After That, things changed.
They changed in the minutes afterwards, while I lay there wishing I could press the rewind button and make different decisions--decisions that wouldn't have left me on that floor, at that moment, hating myself and my stupidity. One minute, I was excited about the prospect of new love; the next minute, I was questioning what I ever really knew about love in the first place.
They changed in the hours and days afterwards, when I actually had the chance to say "no"--and didn't. Didn't because I didn't want to disappoint him or, worse, make him angry. Didn't because That was all it took to convince me that my dating-three-months-and-a-blood-test rule was for amateurs.
They changed in the weeks afterwards, when I started sitting at bars alone, ordering Boodles and tonics (because drinkers who knew obscure liquor labels were sophisticated as opposed to pathetic). My drinking company changed from friends to small-talk strangers and regulars.
They changed in the months afterwards, as I invited Drunk into my home. Just the two of us. We got to know each other on a much more intimate basis. The goal of my drinking had changed from loosening up to just plain numbing.
Until recently, I referred to the time following That as my "lush period." I condemned myself for the person I became after That. For not being able to handle my liquor (or, in layman's terms, getting trashed to the point of humiliation every time I went out). For adopting the sleeping-with-men-to-keep-them tactic that proved amazingly deficient at finding someone to share my life with. Mostly, for becoming that pitiful girl who repeatedly put her self-respect aside for the sake of a man. Men.
I'd be lying if I said I wouldn't re-do those years if given the chance. I'm not going to say some crap like I'm glad That happened because it made me stronger and brought me to where I am now. Because I'm far from glad.
I'm pissed.
I'm pissed that things changed the way they did after That.
I'm pissed that I spent two and a half years trying my best to screw up my life, but having no idea why I was doing it.
And I'm pissed that I spent a decade despising who I was during that time that I despised myself.
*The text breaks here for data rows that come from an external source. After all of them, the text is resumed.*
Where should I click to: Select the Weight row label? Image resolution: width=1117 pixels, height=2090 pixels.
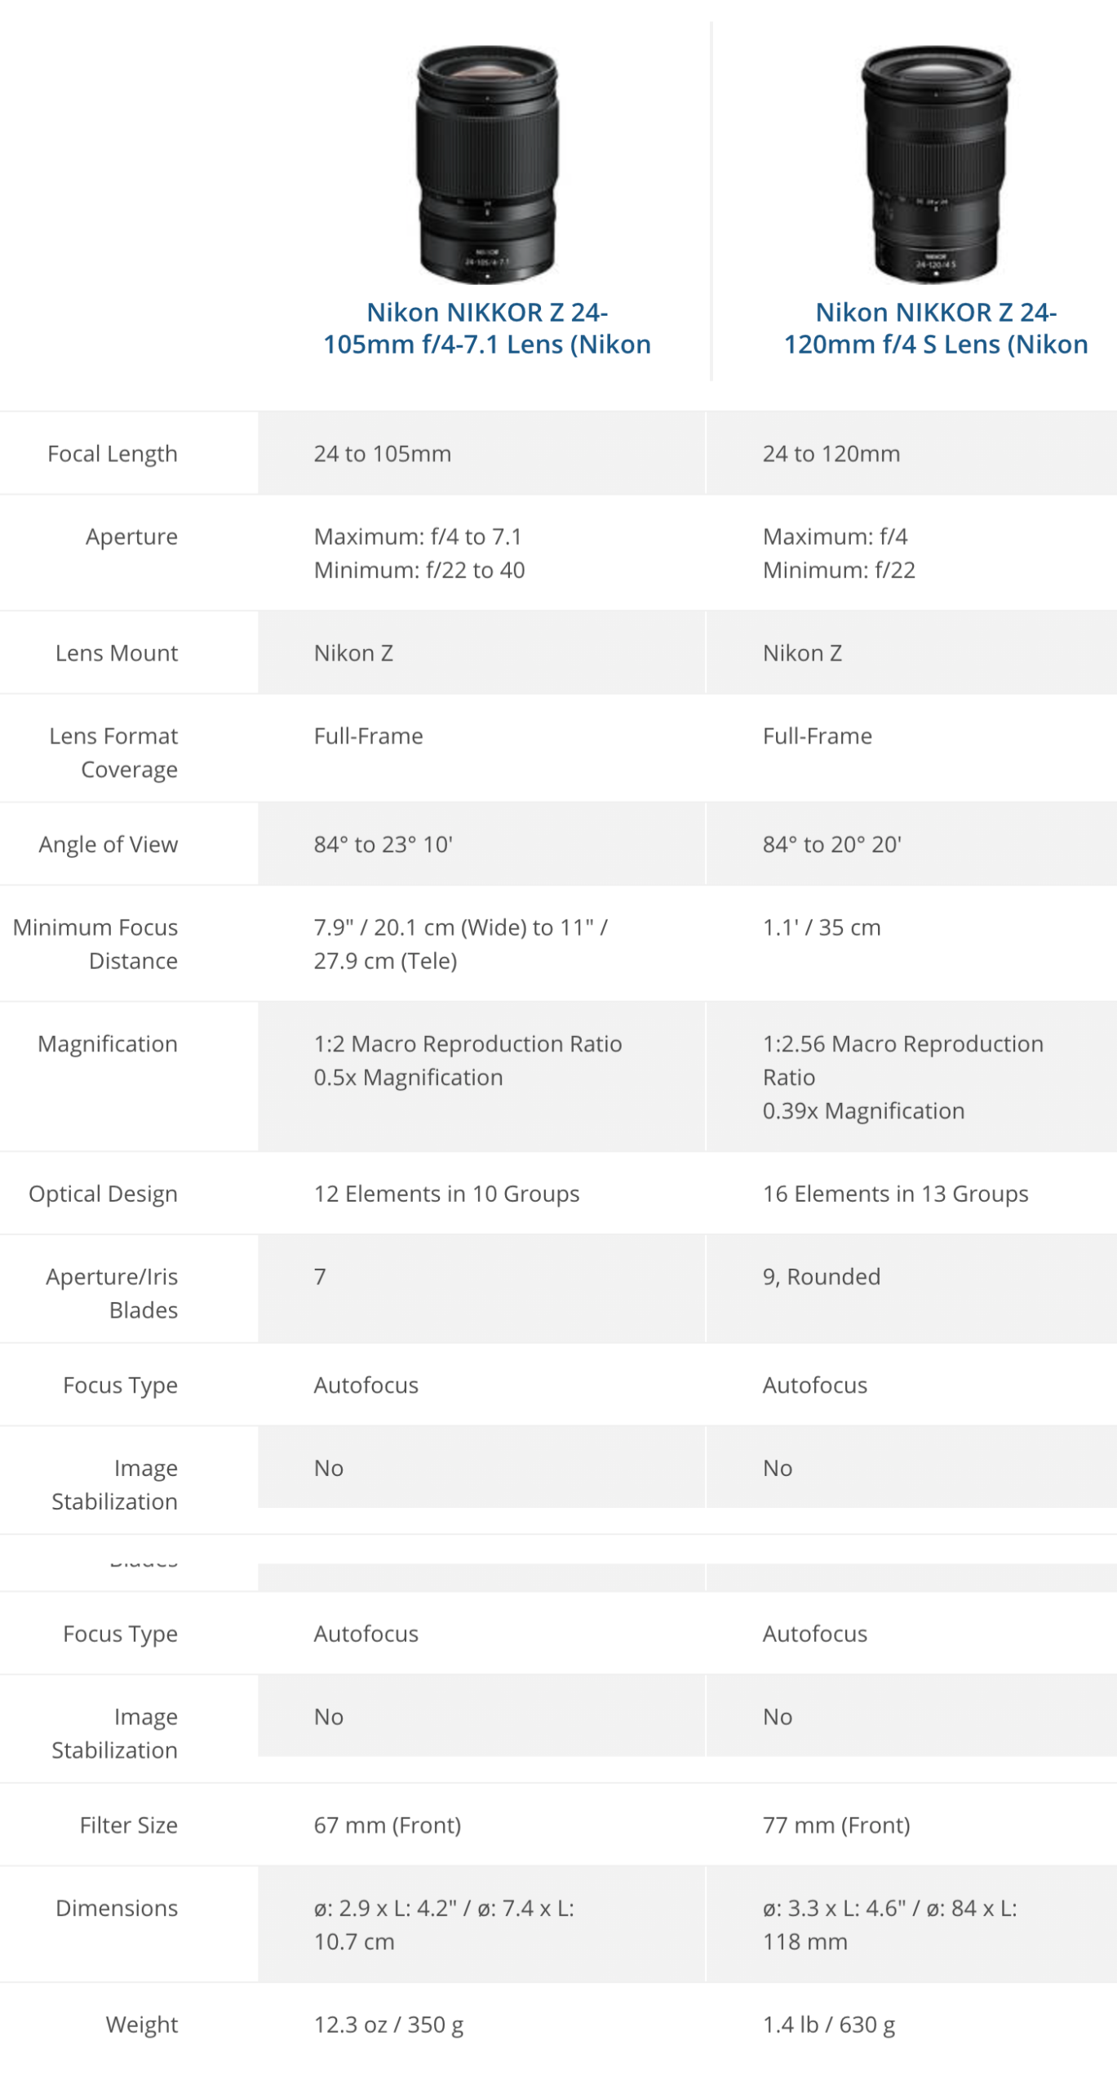tap(142, 2025)
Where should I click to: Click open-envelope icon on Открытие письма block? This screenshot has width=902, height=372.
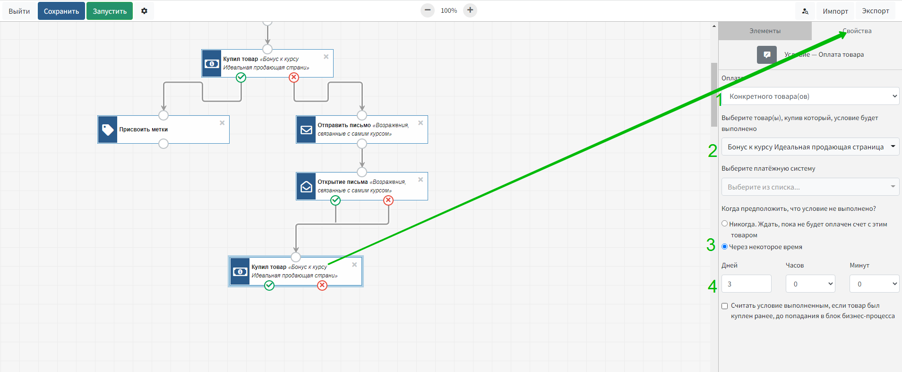tap(306, 186)
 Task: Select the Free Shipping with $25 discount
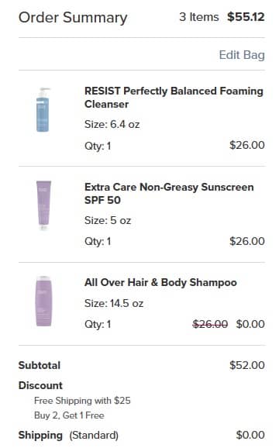click(x=82, y=401)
So instead of embracing what happened, I am embracing the girl it happened to. I'm telling that girl who lost her way that she didn't do anything to deserve That. And she shouldn't have expected That. I'm telling her that being naive is not the same thing as being stupid. I'm telling her that nothing about those repulsive few seconds changed a thing about who
she is.
I'm telling her that I understand why her life took that nasty detour, and that it's time she understands, too.